The ICO publishes its regulatory priorities, which currently include: children's privacy and the Age Appropriate Design Code, cookie compliance (particularly the use of dark patterns that make it hard to reject cookies), direct marketing, and data security. Understanding these priorities helps businesses think about where the risk is concentrated.

Cookie compliance is an area where smaller businesses frequently have a false sense of security. Many websites use cookie consent banners that technically include a reject option, but make it significantly harder to reject than to accept - smaller text, more steps, different colours. The ICO has been explicit that this is non-compliant. In 2023 it wrote to the top 100 UK websites warning them to fix their cookie consent mechanisms. Enforcement against smaller sites for cookie issues alone is relatively rare, but the risk is higher for businesses where a competitor or disgruntled customer decides to make a complaint.

Children's data carries elevated risk. If your website or app might be used by children under 18, the Children's Code applies and the ICO has been explicit that it will prioritise enforcement here. TikTok's £12.7 million fine in April 2023 - for allowing children under 13 to use the platform without parental consent - is the most visible example, but the ICO has also investigated smaller apps and services.

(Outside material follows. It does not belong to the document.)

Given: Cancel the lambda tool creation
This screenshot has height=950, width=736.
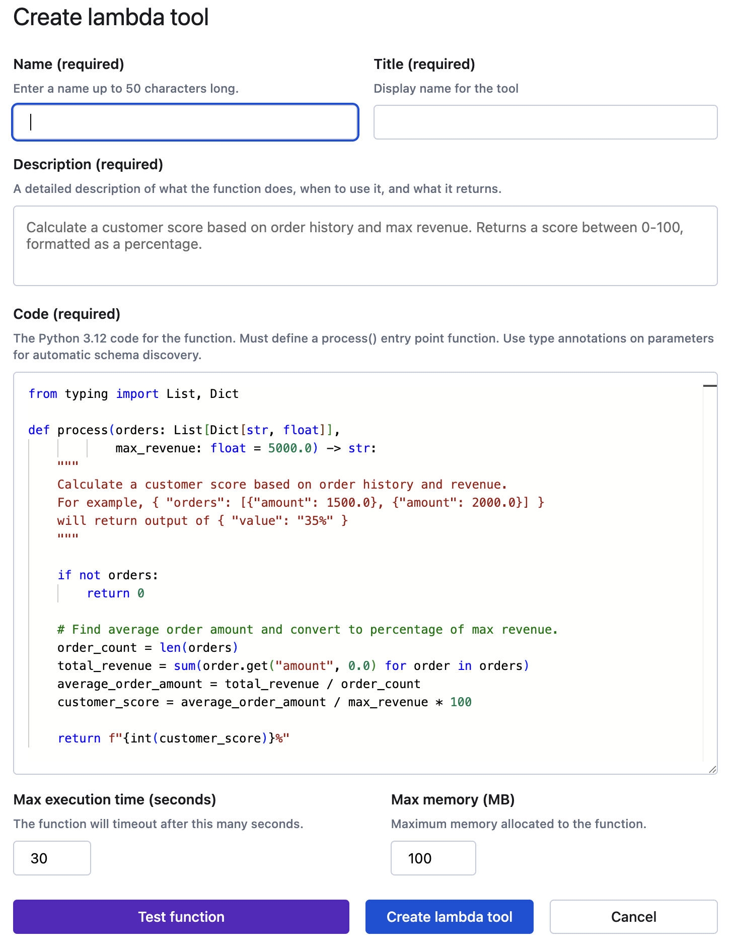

What triggers an ICO investigation in practice?

The ICO's investigations are overwhelmingly complaint-driven. The regulator receives around 35,000 data protection complaints per year from individuals, and these complaints are the primary trigger for investigations. Self-reported data breaches are the second main trigger - organisations are legally required to report breaches that meet the threshold to the ICO within 72 hours of becoming aware of them, and the ICO then decides whether to investigate further.

Proactive, intelligence-led investigations do happen - the cookie consent campaign mentioned above is one example - but they tend to be focused on specific sectors or practices the ICO has identified as systemic issues. For the average small business, the realistic risk is a complaint from a customer who feels their data was misused, combined with an ICO investigation that then looks more broadly at the business's practices.

This is why having the basics in place matters even if your data processing is relatively simple. A clearly written Privacy Policy that accurately describes what you do, a working process for handling subject access requests, and a sensible approach to cookie consent will not make you immune to enforcement, but they will significantly reduce the likelihood of a complaint escalating into a formal investigation.

Size is not a defence

The cases that attract headlines are mostly large organisations, partly because large organisations process more data and partly because large fines make better news. But the ICO also pursues smaller businesses. The Aggregates Direct case - a building materials company, not a tech giant - illustrates this. The £130,000 fine is significant for any SME.

The ICO has explicitly stated that it does not apply a "small business" exemption. The law applies equally to a one-person consultancy and a FTSE 100 company. The practical difference is that a smaller organisation may have less data to get wrong, not that different rules apply. If you are processing personal data - even just through a contact form and a mailing list - UK GDPR applies to you.

For a deeper look at how UK GDPR came to apply in the UK and how it differs from the EU version, see our guide on UK GDPR vs EU GDPR after Brexit.

The cost of getting it right versus the cost of getting it wrong

The smallest ICO fine in the cases reviewed here is £130,000. The largest is in the millions. But the financial penalty is only part of the cost. ICO investigations are time-consuming, requiring responses to detailed information requests, potentially involving legal representation, and creating reputational risk if the decision is published (which it usually is). The reputational damage of being named in an ICO enforcement decision is hard to quantify but real - particularly for businesses where trust is a key selling point.

Getting the basics right - a compliant privacy policy, sensible data practices, a working opt-out process, reasonable security - costs a fraction of even the smallest fine. The economics are not particularly complicated.